BEGIN
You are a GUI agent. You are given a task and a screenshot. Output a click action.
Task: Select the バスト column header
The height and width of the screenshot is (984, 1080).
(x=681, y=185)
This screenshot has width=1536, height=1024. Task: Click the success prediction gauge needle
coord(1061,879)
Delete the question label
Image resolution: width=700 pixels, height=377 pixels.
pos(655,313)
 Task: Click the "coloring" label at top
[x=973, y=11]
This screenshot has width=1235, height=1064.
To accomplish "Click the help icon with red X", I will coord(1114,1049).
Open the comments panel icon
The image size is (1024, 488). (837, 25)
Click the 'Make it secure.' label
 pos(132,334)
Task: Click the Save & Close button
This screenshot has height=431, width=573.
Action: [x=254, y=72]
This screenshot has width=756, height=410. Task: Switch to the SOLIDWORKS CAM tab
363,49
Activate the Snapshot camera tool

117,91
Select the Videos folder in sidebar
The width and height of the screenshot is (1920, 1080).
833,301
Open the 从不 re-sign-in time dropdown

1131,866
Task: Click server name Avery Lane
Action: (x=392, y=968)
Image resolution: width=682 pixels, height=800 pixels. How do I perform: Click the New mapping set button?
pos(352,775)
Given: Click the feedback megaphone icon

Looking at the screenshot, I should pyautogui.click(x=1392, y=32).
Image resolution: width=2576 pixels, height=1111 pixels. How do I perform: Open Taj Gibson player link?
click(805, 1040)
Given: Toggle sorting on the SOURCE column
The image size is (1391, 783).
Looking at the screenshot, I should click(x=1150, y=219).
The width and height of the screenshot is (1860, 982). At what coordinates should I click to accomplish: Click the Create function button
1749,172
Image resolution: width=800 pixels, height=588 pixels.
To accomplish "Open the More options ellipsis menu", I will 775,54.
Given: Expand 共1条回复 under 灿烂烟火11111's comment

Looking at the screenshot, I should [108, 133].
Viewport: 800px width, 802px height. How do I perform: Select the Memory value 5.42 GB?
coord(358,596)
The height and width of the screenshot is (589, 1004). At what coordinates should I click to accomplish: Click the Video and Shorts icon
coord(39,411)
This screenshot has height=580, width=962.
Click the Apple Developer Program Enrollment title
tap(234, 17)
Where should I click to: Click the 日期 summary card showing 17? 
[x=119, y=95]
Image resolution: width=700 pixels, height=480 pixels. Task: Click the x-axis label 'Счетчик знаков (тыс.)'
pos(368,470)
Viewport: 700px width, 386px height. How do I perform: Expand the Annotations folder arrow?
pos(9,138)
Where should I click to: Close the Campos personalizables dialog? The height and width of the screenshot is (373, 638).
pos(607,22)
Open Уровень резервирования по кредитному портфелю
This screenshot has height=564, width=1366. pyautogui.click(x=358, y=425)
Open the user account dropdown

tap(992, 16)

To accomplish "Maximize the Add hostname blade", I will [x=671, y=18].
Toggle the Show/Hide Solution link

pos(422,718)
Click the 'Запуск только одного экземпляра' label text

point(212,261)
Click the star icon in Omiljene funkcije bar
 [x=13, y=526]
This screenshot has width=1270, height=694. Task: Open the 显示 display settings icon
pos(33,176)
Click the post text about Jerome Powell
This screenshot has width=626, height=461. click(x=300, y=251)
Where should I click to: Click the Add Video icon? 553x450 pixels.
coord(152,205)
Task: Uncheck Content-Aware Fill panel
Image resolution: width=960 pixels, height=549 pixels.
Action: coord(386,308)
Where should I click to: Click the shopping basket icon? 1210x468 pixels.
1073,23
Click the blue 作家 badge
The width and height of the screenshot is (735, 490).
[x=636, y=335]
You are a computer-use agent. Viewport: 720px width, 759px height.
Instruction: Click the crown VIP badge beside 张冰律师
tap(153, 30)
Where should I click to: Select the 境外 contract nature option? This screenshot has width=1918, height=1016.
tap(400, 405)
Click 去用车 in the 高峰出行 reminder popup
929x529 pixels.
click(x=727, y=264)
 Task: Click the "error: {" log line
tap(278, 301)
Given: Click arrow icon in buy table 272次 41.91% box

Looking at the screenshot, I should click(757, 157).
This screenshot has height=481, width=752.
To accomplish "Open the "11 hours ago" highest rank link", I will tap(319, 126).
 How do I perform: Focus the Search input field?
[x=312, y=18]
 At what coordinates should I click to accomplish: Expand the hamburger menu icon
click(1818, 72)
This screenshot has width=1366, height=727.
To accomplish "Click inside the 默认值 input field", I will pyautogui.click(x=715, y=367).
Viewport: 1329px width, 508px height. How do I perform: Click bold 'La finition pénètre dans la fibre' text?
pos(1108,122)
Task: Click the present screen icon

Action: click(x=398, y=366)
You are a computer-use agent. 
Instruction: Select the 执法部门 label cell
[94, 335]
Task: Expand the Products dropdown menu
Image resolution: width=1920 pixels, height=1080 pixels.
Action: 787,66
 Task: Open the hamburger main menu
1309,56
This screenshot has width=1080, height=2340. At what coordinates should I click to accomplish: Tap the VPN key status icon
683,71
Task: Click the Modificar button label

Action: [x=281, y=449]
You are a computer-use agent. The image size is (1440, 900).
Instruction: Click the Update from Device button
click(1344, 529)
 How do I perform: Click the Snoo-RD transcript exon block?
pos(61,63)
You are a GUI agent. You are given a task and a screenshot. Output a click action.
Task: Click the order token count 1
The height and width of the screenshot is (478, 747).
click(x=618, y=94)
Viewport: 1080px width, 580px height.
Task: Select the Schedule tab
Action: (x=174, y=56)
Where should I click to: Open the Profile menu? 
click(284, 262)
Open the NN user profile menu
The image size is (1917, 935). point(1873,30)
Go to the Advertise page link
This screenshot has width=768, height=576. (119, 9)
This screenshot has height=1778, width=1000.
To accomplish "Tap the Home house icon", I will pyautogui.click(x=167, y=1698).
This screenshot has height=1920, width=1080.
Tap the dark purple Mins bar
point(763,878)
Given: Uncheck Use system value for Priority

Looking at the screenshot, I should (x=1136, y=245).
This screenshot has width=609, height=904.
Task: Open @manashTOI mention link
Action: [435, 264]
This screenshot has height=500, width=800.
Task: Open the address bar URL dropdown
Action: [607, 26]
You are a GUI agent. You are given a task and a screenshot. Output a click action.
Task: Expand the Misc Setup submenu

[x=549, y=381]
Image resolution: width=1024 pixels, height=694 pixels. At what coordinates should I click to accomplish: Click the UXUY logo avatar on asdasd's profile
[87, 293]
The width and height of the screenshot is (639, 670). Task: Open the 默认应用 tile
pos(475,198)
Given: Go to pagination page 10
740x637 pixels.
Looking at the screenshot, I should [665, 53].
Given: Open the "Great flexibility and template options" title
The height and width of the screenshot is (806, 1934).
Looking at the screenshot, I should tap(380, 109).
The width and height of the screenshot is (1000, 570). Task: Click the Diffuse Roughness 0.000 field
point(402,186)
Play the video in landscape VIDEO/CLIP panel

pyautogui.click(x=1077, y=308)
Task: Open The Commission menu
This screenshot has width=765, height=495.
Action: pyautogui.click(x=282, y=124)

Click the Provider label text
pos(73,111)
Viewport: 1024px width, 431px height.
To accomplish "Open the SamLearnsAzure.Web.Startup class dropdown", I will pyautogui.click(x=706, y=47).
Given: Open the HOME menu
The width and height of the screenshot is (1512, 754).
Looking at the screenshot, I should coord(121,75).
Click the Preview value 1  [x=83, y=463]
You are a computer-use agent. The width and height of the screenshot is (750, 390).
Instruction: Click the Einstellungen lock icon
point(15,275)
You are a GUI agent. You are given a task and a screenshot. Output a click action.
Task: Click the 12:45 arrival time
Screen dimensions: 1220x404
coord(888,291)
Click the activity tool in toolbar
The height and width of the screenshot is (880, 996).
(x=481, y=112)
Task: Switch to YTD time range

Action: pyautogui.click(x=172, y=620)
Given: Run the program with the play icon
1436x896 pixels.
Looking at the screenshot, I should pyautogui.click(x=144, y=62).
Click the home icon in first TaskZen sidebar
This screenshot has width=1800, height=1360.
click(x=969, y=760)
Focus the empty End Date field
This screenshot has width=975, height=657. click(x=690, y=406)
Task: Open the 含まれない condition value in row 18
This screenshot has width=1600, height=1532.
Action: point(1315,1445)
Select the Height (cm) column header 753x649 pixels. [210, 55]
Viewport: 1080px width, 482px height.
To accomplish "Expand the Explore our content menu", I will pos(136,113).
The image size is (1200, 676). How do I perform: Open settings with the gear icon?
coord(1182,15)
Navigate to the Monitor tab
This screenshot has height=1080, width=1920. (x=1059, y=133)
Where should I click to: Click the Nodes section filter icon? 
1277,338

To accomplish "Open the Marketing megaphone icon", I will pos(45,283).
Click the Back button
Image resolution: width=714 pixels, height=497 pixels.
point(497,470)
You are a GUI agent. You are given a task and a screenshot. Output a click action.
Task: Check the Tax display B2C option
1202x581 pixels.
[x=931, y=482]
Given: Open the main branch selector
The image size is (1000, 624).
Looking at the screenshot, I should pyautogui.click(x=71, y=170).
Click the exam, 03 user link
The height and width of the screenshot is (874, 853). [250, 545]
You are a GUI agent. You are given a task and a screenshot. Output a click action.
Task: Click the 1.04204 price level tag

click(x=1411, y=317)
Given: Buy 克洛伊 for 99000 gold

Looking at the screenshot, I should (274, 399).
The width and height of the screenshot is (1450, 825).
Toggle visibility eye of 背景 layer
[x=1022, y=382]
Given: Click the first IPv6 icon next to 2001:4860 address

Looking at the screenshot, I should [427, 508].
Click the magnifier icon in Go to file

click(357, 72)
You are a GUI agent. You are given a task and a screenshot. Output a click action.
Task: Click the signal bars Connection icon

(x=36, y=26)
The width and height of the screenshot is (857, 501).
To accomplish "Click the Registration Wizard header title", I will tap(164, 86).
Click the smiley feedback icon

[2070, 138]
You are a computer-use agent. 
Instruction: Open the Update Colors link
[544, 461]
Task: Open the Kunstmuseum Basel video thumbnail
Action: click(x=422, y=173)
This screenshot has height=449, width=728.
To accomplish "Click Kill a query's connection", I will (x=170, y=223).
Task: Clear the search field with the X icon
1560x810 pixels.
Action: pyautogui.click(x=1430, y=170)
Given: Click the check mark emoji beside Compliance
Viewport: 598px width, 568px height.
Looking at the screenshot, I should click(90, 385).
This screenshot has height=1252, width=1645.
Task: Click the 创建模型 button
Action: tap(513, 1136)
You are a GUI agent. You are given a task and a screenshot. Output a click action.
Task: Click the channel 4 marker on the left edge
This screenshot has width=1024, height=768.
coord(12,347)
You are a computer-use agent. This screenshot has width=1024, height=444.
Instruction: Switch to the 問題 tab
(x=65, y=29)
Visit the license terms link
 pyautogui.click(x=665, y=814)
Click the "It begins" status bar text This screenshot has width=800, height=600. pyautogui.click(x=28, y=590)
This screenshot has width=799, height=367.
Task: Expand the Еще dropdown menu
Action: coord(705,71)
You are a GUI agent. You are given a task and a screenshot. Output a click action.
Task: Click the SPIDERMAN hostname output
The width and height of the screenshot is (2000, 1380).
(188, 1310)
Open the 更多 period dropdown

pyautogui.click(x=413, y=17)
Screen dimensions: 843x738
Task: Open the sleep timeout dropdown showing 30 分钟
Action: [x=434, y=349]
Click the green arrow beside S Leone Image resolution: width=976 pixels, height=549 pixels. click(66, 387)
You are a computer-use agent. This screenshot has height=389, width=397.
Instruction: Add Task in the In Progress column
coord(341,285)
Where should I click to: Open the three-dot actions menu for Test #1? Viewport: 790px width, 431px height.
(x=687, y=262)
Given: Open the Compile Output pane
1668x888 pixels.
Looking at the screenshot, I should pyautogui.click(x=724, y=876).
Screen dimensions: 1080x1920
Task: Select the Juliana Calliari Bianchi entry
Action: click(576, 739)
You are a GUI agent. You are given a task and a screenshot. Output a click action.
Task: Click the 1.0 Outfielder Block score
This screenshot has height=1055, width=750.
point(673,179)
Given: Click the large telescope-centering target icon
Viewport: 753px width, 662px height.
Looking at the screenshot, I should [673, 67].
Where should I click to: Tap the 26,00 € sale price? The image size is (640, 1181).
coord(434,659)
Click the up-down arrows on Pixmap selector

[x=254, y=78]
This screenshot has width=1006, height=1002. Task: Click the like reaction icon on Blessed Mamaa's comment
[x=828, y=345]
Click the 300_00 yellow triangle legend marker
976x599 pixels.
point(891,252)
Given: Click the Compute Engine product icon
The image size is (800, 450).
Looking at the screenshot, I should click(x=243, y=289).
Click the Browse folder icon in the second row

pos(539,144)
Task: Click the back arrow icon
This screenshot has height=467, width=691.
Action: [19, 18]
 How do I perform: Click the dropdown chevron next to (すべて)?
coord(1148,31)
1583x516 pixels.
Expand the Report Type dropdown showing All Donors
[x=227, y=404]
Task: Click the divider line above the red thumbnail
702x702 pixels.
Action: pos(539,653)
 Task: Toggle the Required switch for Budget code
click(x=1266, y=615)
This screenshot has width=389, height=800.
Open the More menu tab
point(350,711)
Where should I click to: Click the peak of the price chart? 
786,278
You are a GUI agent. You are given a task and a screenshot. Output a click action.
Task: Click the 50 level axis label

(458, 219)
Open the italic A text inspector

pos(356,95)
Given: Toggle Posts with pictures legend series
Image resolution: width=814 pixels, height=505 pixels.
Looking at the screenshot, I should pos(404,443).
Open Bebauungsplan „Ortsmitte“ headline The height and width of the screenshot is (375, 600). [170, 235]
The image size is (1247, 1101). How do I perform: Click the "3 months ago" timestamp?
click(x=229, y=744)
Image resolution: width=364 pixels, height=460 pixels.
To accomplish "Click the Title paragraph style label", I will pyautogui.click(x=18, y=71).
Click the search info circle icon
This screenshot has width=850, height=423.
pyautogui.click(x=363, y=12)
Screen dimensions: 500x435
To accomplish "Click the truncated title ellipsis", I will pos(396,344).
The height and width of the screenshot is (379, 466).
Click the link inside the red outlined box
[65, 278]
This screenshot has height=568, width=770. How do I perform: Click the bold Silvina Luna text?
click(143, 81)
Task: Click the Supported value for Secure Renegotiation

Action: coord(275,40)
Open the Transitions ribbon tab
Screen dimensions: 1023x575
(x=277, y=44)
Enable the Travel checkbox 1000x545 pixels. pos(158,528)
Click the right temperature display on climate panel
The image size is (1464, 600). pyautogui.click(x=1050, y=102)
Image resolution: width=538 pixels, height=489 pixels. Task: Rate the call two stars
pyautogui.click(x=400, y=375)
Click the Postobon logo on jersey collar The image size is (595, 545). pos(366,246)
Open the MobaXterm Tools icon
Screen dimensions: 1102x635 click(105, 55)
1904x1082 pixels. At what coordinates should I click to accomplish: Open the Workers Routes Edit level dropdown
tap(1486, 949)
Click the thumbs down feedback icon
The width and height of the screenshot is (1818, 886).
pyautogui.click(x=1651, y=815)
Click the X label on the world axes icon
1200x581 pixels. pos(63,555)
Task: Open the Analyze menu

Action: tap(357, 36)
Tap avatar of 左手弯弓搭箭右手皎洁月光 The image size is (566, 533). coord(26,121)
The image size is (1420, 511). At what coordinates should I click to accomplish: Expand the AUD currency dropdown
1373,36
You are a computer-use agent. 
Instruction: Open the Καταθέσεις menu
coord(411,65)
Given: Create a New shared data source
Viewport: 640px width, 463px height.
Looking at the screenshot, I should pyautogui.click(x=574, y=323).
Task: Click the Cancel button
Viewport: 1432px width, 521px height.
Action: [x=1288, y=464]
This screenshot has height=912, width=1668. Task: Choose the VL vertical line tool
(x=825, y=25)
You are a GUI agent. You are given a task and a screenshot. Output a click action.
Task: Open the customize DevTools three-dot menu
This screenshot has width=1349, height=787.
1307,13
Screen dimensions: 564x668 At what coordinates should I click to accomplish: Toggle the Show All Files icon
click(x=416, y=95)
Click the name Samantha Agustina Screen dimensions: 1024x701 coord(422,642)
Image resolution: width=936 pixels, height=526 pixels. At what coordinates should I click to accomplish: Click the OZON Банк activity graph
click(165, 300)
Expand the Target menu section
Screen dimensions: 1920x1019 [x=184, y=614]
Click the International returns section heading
END
- _Exercise_
Copy all lines from the listing that contain "options".

- _Solution to the exercise_
To accomplish "Open the More options ellipsis menu", I will 775,54.
Given: Open the "Great flexibility and template options" title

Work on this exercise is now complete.